According to its stock exchange filing, 57.17 per cent shareholders voted against the resolution to hike royalty payment not exceeding 5.25 per cent of net sale.

It had proposed to hike the royalty over a period of five years by making an increase of 0.15 per cent per annum over the current royalty fees of 4.5 per cent per annum which would be effective July 1, 2024.

In its report dated May 3, Institutional Investor Advisory Services (IIAS) advised shareholders to vote against the resolution to hike royalty payment to its parent.

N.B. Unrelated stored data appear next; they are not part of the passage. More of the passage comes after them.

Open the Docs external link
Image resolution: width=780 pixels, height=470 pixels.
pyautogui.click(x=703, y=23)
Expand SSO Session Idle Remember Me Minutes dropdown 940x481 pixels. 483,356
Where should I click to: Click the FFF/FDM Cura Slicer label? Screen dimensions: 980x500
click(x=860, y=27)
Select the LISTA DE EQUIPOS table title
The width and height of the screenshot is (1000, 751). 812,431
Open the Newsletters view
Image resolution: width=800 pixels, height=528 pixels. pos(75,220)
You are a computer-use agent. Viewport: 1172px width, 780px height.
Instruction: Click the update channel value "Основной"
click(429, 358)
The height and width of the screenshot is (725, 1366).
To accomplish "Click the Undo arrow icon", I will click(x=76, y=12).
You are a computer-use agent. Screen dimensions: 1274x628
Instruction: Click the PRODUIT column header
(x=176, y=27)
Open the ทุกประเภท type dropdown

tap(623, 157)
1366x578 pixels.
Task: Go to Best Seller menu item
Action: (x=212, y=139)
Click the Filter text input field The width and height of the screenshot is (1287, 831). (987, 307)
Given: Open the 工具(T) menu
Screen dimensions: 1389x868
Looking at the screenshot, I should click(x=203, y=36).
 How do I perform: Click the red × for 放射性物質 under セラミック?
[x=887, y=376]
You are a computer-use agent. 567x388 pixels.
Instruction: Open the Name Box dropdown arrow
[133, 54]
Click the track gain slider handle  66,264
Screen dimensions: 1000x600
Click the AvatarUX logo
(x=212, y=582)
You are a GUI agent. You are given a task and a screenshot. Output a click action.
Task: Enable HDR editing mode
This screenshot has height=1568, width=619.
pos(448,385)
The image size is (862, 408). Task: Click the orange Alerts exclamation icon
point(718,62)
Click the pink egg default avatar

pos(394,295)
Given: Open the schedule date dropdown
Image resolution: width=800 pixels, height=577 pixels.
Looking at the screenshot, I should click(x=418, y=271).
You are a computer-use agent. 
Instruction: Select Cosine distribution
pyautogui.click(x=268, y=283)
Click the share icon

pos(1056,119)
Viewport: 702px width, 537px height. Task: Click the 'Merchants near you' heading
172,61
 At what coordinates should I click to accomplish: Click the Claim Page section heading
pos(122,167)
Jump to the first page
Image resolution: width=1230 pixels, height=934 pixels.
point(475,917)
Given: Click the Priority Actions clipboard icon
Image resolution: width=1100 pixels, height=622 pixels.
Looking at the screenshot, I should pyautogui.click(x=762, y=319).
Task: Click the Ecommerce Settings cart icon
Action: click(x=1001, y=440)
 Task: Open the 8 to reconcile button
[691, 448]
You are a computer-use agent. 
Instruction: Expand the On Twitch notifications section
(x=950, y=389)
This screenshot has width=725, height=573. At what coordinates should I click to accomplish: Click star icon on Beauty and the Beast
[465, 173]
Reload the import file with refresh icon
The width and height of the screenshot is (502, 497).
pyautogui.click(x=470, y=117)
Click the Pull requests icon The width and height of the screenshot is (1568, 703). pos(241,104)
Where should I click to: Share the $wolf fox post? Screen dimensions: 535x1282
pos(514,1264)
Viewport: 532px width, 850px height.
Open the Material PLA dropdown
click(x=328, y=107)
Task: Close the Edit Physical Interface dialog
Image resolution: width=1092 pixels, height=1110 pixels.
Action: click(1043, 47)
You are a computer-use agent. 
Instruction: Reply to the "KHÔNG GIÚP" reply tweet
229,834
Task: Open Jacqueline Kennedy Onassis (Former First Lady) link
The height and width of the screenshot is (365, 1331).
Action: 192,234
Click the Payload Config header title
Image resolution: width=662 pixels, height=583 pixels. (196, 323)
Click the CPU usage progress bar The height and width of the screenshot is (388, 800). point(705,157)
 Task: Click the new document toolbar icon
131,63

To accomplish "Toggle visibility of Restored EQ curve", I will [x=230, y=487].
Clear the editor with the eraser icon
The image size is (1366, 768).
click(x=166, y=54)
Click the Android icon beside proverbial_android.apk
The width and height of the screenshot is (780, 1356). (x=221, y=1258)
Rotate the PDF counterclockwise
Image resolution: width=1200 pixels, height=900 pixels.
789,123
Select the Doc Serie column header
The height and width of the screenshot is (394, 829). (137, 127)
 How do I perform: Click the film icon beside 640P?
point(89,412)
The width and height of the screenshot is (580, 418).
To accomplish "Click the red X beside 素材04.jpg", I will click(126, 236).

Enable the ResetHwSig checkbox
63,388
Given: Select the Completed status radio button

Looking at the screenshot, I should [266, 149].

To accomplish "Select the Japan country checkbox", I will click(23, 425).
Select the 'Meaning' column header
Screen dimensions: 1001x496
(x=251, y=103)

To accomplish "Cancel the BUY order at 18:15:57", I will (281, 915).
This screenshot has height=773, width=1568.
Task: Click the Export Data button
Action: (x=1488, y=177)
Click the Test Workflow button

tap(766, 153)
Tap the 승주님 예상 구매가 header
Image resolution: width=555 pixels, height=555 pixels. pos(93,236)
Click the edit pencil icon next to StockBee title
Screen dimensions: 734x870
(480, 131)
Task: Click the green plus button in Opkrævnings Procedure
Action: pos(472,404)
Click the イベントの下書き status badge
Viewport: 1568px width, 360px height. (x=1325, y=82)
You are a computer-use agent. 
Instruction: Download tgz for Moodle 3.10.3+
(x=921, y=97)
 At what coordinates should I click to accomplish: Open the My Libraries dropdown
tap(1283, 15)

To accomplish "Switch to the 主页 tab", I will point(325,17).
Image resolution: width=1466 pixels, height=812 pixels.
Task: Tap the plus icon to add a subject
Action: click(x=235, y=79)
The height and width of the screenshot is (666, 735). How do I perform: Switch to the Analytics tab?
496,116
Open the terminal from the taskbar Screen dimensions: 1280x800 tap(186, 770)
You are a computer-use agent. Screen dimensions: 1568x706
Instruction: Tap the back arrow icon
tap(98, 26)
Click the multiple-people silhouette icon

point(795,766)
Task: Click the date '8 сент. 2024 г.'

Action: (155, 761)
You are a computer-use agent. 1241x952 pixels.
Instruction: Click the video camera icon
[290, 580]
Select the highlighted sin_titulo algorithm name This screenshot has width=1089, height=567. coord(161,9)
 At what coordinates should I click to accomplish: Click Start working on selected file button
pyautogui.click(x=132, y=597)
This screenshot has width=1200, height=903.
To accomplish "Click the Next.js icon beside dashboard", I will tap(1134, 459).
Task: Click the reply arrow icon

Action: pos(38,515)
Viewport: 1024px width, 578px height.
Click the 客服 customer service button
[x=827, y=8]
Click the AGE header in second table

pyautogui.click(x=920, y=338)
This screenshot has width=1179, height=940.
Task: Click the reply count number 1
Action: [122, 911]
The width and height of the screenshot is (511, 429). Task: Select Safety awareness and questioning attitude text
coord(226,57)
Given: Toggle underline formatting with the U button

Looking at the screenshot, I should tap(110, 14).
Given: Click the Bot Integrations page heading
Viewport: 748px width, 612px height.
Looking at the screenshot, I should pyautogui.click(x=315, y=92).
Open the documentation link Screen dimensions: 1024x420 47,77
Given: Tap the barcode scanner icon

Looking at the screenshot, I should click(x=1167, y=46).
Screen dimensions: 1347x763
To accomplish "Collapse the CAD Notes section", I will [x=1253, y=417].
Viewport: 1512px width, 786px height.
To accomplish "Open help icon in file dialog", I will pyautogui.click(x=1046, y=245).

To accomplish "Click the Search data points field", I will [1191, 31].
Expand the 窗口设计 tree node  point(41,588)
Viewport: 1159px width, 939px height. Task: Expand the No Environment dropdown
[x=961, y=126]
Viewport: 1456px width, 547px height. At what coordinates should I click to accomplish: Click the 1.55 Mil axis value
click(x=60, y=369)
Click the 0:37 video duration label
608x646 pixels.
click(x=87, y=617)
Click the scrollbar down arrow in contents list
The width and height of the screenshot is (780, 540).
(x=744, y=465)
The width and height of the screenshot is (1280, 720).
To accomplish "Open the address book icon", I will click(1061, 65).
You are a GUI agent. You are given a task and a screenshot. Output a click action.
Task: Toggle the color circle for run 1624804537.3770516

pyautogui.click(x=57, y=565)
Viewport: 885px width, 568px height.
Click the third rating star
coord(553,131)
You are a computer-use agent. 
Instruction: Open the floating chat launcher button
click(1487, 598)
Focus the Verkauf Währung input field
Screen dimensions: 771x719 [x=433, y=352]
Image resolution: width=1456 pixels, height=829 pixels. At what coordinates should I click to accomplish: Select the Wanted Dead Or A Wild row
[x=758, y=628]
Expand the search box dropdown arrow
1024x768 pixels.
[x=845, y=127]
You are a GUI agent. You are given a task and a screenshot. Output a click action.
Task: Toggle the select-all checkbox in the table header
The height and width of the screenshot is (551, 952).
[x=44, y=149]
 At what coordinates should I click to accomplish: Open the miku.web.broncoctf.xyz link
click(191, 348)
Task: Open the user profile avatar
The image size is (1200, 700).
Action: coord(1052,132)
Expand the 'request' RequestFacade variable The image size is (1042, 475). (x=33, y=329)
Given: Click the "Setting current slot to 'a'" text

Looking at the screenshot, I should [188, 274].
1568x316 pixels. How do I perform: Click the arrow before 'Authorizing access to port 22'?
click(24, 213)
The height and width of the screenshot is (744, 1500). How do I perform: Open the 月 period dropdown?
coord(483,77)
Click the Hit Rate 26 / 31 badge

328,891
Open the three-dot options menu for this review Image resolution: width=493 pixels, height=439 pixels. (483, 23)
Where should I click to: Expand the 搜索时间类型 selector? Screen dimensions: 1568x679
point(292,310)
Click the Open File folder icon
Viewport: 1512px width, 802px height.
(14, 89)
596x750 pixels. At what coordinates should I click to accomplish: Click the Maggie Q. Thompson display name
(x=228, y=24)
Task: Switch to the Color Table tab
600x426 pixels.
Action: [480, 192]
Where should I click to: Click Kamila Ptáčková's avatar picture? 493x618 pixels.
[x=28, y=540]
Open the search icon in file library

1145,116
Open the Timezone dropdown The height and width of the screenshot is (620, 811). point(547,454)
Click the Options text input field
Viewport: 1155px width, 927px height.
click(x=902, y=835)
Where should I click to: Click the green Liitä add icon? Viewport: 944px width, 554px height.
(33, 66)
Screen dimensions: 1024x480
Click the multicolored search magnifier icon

IIAS stated in its report, “The current proposal for increasing royalty payments to 5.25 per cent of net sales in a staggered manner over a five-year period (0.15 per cent each year) starting July 2024 is based on a McKinsey & Company study evaluating the value brought by Nestlé S.A. We are unable to support the resolution.”

It said in its report that Nestlé India's revenue growth has outpaced the revenue growth in other geographies over a five-year period (4.6 per cent growth in Nestlé India’s revenue versus 0.03 per cent growth for other geographies).

It further said that Nestle SA R&D spending has remained relatively constant over the past decade and India’s royalty payments contribute to over 4.5 per cent of overall R&D spending albeit a 2.1 per cent contribution to global sales.

IIAS added that the parent's marketing and administration expenses have also contracted at a CAGR of 1.2 per cent over a ten-year period.

The proposed maximum rate of 5.25 per cent is also higher than royalty payments by other MNCs in India, it said.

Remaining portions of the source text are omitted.